Once upon a time, customers were accustomed to one-size-fits-all experiences. When they walked into a store, read a newspaper, or got into a cab, they expected to be treated as a consumer, just like everyone else. Then the internet came along and sameness was subsumed by multiplicity. Today’s customers don’t want to be treated like everyone else—they want to be treated as individuals—and this is transforming the way businesses approach customer experience strategy.
Consider the evolution of a company like Starbucks. In some ways, it’s the epitome of “sameness;” the company has thousands of stores across the US that all follow the same basic template, but its commitment to giving customers as much choice and control as possible in customizing drinks has been critical to its success. Starbucks has positioned its drinks as expressions of self (What Your Favorite Starbucks Drink Says About You), and the world, literally, drank up this approach.
The Internet of Me
IT and technology businesses can learn a lot from this example. The key to creating an effective, engaging customer experience strategy is striking a balance between personalization and automation.
Consumer preferences have quickly evolved toward personalization, ushering in an era that consulting firm Accenture has dubbed “The Internet Of Me.” The internet, mobile devices, wearables, and IoT devices make it possible for businesses to gain more information about their customers than ever before. Digitization provides unprecedented insight into who customers are, what they want, and how they behave. People who grew up as digital natives, who embrace diversity and have a highly developed sense of self, seek out experiences, whether online or offline, that reflect their individuality. They want to feel unique.
Every business that wants to stay competitive and relevant in today’s market needs a customer experience strategy that has personalization baked in. According to a study from Olapic and Movable Ink, conversion rates are 5.5 times higher when customers click a personalized recommendation. Personalization is also a powerful force in driving loyalty, which has been elusive with millennial consumers. Hotels have taken a hit and struggled to retain loyal customers, particularly with the emergence of price comparison engines and alternatives like Airbnb. But, according to Facebook’s global head of travel Lee McCabe, “Personalization equals loyalty.”
Personalizing your customer experience strategy
Personalization is not only about making smart product recommendations or greeting a hotel guest by name when they walk in, but also about engaging in two-way dialogues. Customers want to interact with the brands they patronize and feel that the brands are listening and responsive, especially on the platforms customers are already engaging on (like Snapchat and Twitter). “More than other generations, millennials desire opportunities to interact with brands, to be listened to anywhere and anytime, and to have personal, timely, and straightforward communication about their concerns and experiences,” according to a report published by Boston Consulting Group.

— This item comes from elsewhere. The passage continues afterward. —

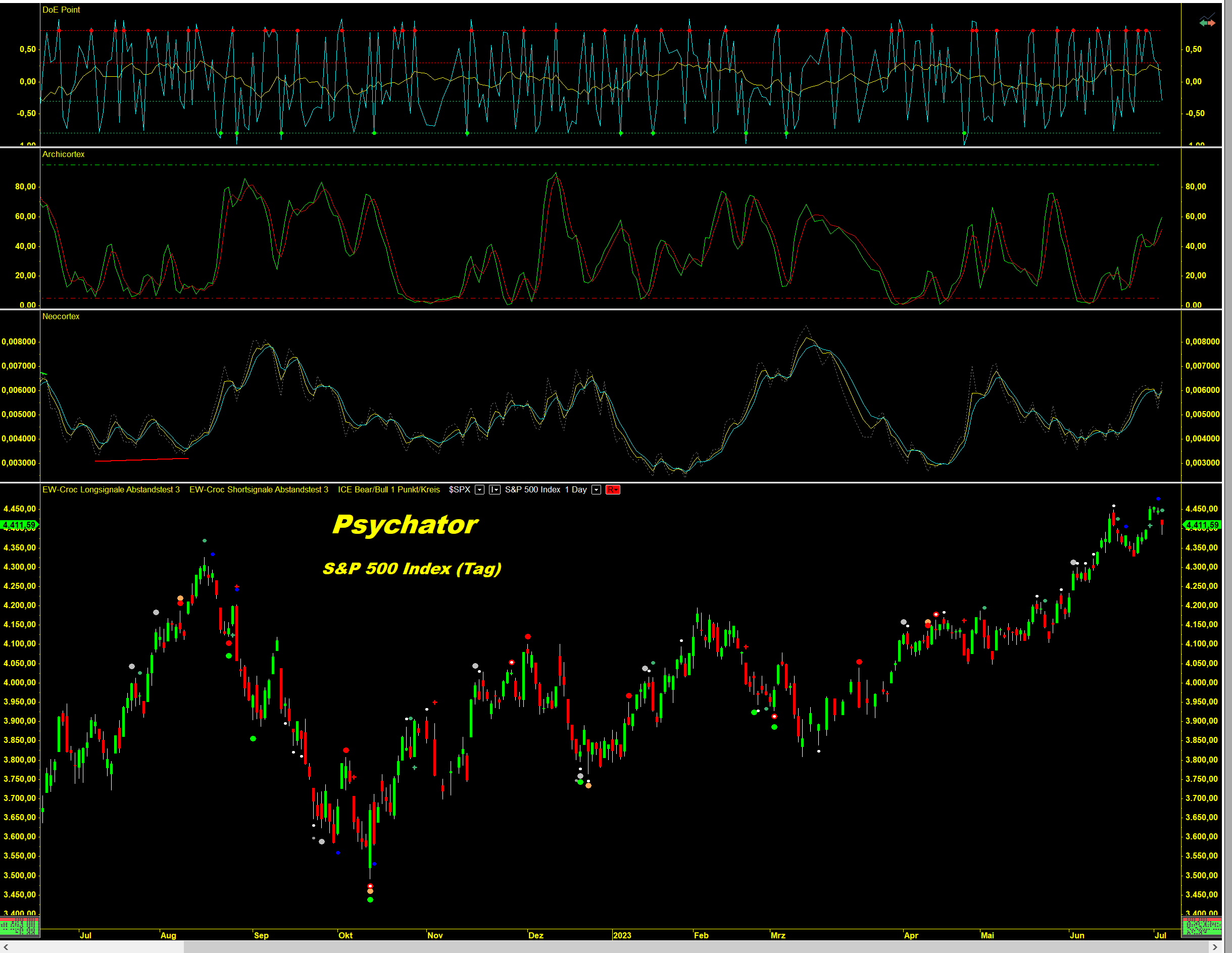This screenshot has width=1232, height=953.
Task: Click the Neocortex panel title
Action: click(61, 316)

Mass personalization (a seeming paradox) used to be out of the realm of possibility. Custom experiences were elite and expensive, and automation was associated with mass production. Now the customer experience landscape is shifting as data and automation enable personalization across nearly all variables. In response, customer experience strategy needs to shift to avoid disruption.
Because digital technologies are able to collect an abundance of data, businesses can use analytical tools to glean insights about their customers and automatically trigger a personalized interaction. This might be a product suggestion based on a customer’s buying history, or a thermostat that knows the ideal temperature you want in your home at every hour of the day. It might be an ad campaign that only delivers content to customers who are likely to be interested in that product, a bottle of soda with your name on it, a fitness band that analyzes your daily activity, or a lightweight sensor that monitors your sleep.
The opportunities are endless, but all the above examples share one key thing in common: they leverage digital technology and big data to automatically personalize customer experiences at scale. As Motivated, Inc CEO Donna Peeples put it, “[Personalization and digitization] are going to continue to move forward, but the velocity of change is only going to increase.”
Know thy user
When jumping aboard the personalization train, it’s important not to take things too far. At a certain point, personalization can cross a line and turn off customers. It’s also important to remember that human beings can still do things that technology can’t. Rather than automating everything, only automate the aspects of operations and workflows that involve friction or are tedious, while reserving higher-touch processes for people. A business might be able to automate certain aspects of the customer support process—whether it’s through chat, a robust FAQ, or a smart ticket routing system—but ultimately, customers want to talk to an actual human to resolve their problems.
The intelligent combination of personalization and automation technology in a customer experience strategy will enable businesses of all kinds to cultivate long-lasting, lucrative relationships with their consumers—whether they sell lattes or Dev Ops software.